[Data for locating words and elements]
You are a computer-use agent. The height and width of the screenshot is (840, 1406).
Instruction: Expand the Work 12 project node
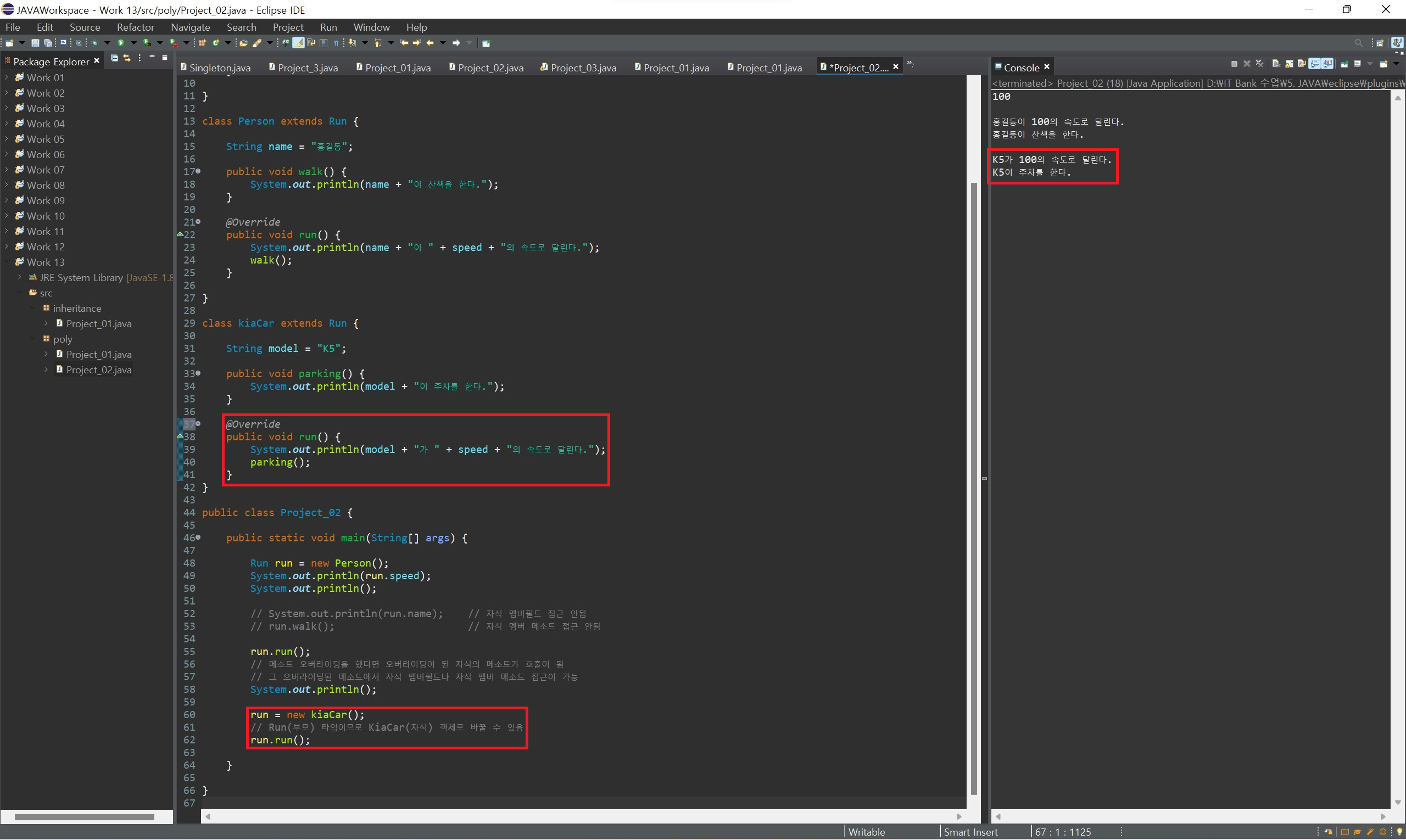(6, 246)
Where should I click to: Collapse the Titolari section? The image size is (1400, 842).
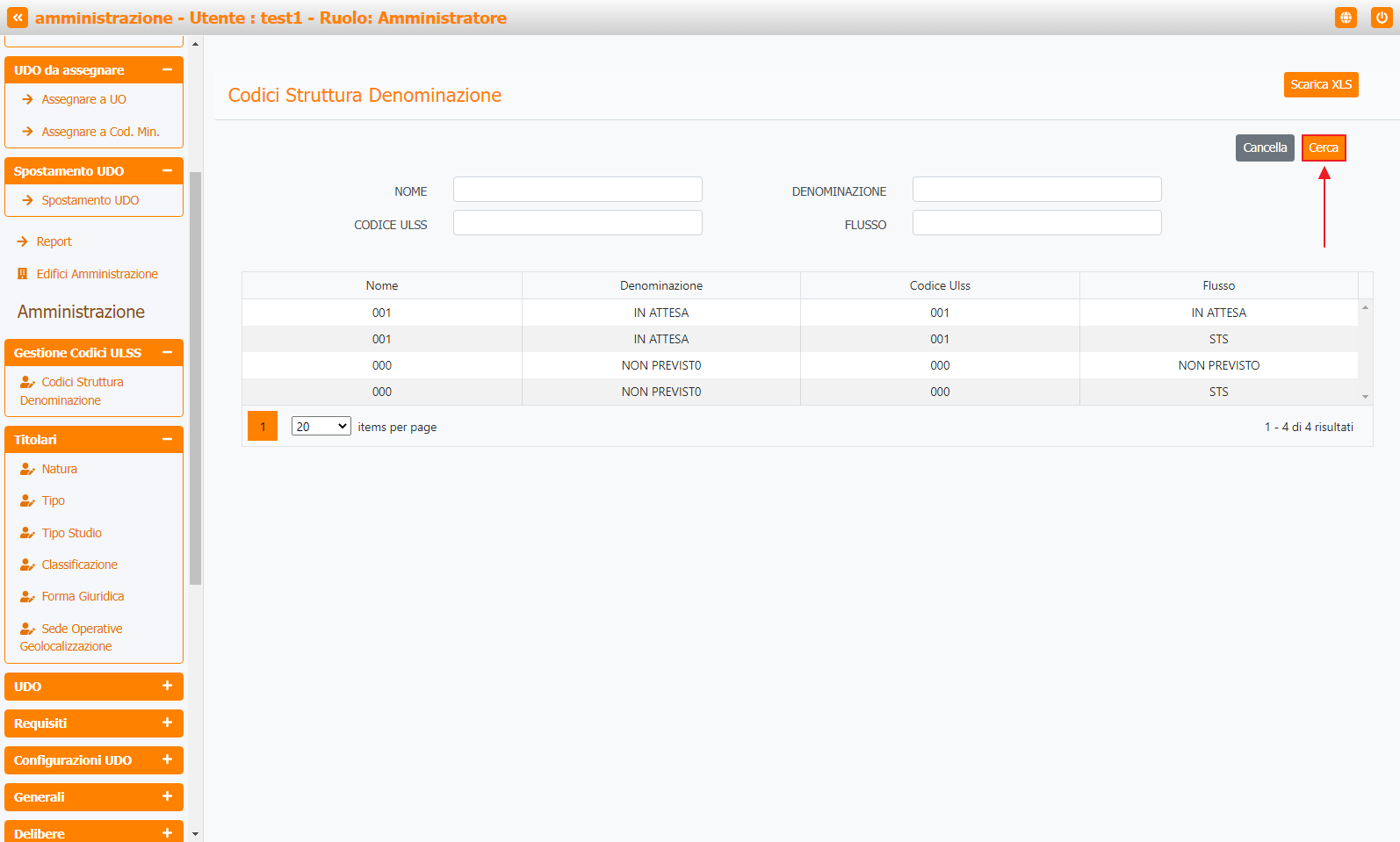[x=167, y=439]
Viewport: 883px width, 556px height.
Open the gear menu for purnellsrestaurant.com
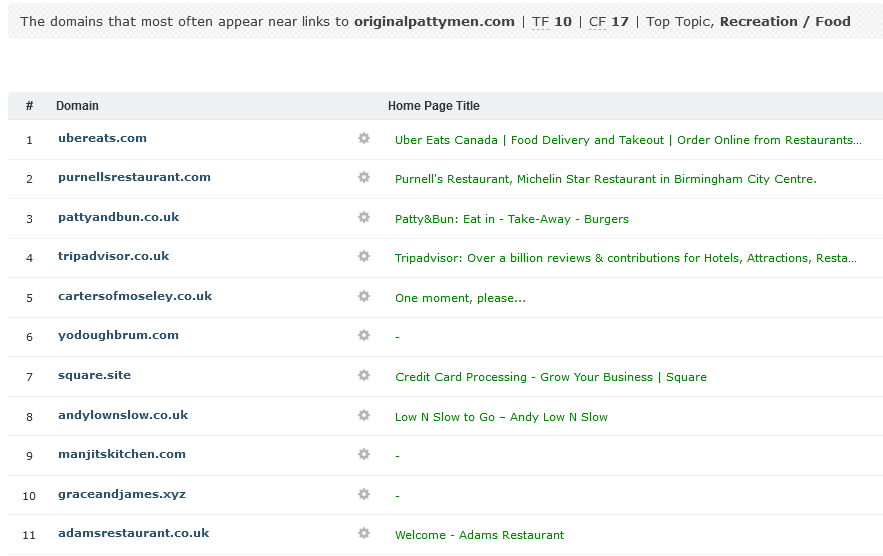coord(364,178)
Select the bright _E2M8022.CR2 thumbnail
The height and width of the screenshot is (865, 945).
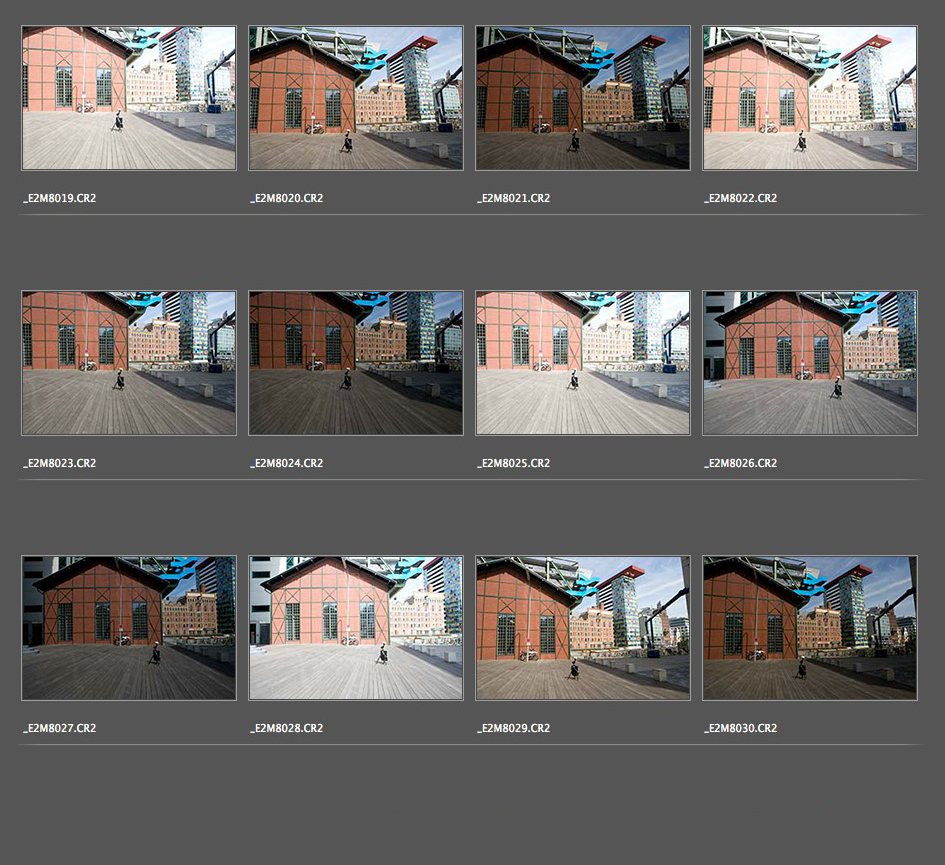coord(810,98)
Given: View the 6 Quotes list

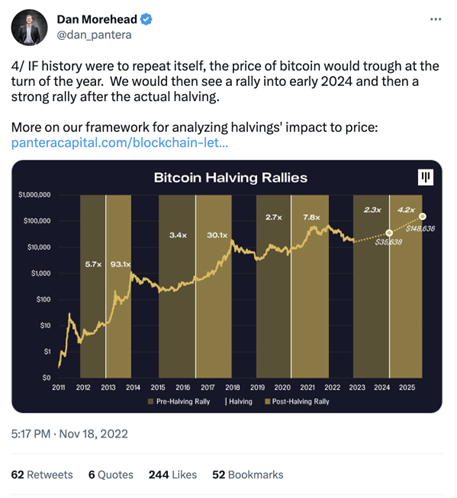Looking at the screenshot, I should 111,475.
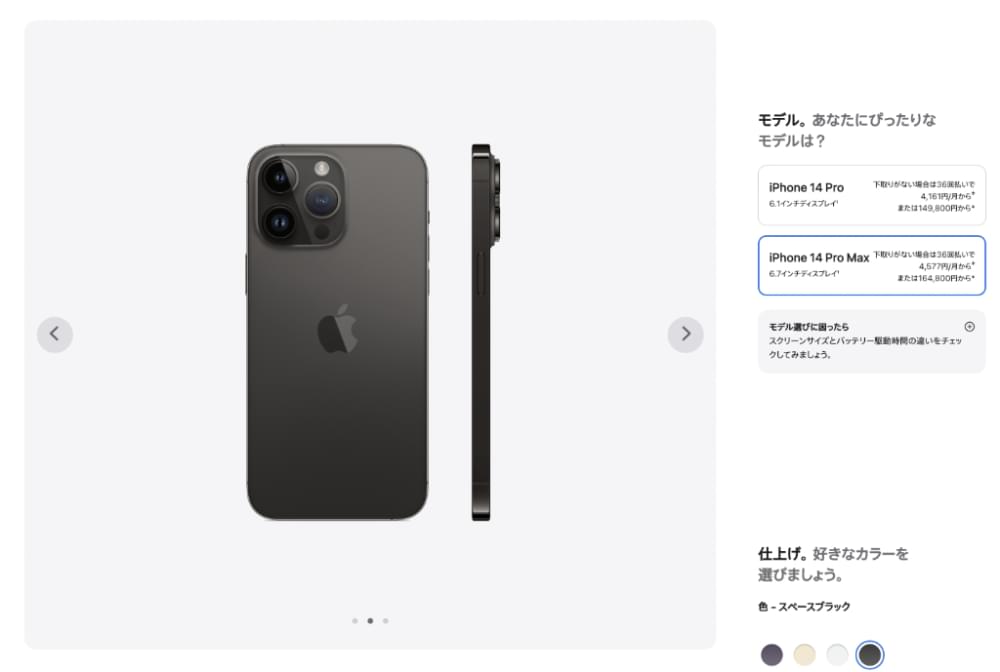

TASK GOAL: Give every line of the rows above as a JSON list of strings, one string per line, skipping blank lines and leaving out the pictures.

WORKED ANSWER:
[
  "You are a computer-use agent. The height and width of the screenshot is (840, 1406).",
  "Instruction: Expand the Work 12 project node",
  "(6, 246)",
  "Where should I click to: Collapse the Titolari section? The image size is (1400, 842).",
  "[x=167, y=439]",
  "Viewport: 883px width, 556px height.",
  "Open the gear menu for purnellsrestaurant.com",
  "coord(364,178)",
  "Select the bright _E2M8022.CR2 thumbnail",
  "The height and width of the screenshot is (865, 945).",
  "coord(810,98)",
  "Given: View the 6 Quotes list",
  "Looking at the screenshot, I should 111,475."
]